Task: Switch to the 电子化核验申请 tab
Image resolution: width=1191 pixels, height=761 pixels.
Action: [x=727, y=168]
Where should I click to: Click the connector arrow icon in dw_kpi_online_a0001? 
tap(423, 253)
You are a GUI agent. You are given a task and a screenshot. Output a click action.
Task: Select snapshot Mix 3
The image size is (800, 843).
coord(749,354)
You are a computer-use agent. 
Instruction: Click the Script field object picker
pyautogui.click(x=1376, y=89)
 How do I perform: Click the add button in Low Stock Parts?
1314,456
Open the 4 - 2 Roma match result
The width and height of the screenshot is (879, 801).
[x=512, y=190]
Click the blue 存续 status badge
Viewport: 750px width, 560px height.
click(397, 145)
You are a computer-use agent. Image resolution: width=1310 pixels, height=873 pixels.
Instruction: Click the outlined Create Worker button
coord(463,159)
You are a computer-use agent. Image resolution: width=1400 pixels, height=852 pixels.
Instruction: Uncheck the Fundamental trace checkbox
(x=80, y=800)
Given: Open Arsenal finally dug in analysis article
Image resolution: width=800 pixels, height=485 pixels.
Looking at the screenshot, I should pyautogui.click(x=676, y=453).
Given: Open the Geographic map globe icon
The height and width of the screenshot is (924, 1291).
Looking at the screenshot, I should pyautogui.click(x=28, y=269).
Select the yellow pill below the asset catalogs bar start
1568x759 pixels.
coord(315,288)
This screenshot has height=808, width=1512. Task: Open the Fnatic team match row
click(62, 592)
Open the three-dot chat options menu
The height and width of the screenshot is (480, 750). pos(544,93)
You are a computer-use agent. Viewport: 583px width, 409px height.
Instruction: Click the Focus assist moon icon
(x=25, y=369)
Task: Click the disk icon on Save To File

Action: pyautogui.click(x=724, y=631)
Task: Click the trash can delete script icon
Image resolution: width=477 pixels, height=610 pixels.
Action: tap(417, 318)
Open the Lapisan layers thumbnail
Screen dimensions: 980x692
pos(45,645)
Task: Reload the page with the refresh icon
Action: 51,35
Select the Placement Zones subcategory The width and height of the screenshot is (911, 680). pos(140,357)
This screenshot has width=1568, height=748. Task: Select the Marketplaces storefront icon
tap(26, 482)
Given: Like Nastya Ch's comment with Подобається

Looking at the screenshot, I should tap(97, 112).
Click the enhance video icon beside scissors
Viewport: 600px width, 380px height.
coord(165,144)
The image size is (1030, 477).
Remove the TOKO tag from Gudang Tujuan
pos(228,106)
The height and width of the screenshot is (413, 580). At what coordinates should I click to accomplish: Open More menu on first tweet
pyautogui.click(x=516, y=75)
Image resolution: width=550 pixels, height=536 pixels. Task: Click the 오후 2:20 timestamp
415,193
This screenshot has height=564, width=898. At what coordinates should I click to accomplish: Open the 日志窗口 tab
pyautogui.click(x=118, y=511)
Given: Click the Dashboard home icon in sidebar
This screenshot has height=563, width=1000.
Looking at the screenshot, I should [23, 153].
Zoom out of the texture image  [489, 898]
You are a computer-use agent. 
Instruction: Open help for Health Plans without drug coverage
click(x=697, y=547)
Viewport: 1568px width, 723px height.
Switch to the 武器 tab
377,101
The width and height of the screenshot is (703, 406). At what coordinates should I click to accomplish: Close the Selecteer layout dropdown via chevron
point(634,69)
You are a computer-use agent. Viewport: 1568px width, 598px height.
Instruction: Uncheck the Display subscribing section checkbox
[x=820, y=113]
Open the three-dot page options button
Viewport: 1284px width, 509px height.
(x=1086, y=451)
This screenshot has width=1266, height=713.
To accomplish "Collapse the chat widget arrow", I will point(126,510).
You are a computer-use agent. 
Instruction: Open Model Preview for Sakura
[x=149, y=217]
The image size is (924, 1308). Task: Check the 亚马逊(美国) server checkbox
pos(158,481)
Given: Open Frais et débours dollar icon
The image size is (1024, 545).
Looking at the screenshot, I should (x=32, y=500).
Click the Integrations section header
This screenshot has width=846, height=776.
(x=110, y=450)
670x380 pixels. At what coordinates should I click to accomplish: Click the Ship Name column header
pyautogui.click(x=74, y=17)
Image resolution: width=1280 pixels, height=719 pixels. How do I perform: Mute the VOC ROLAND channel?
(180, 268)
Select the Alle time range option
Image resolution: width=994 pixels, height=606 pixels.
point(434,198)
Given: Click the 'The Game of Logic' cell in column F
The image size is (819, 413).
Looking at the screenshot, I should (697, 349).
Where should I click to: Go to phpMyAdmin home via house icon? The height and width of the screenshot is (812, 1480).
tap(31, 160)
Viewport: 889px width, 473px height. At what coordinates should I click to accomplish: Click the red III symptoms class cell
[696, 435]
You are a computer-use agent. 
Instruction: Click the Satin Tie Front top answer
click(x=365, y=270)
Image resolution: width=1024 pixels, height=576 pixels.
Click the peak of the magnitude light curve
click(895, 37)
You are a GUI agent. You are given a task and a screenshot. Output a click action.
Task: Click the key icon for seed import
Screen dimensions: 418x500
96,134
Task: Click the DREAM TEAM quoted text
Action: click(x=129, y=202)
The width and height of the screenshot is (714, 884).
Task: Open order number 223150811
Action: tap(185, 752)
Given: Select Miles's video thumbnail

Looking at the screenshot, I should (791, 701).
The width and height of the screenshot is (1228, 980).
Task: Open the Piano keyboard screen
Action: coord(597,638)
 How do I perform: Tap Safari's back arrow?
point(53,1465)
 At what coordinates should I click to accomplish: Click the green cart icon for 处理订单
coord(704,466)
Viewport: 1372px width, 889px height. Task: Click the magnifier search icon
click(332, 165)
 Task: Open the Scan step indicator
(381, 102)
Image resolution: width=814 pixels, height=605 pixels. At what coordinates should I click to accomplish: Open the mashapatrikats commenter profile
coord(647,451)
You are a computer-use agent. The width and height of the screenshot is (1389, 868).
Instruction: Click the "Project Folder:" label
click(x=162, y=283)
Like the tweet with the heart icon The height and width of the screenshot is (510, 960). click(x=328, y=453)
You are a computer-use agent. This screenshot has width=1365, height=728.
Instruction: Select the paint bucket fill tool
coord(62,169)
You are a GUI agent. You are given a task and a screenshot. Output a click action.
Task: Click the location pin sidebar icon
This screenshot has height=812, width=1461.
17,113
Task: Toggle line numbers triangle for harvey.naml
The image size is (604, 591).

WORK INSTRUCTION:
Say, as a number only, how many lines of the data contain "sidebar".

SOLUTION FOR THIS TASK:
2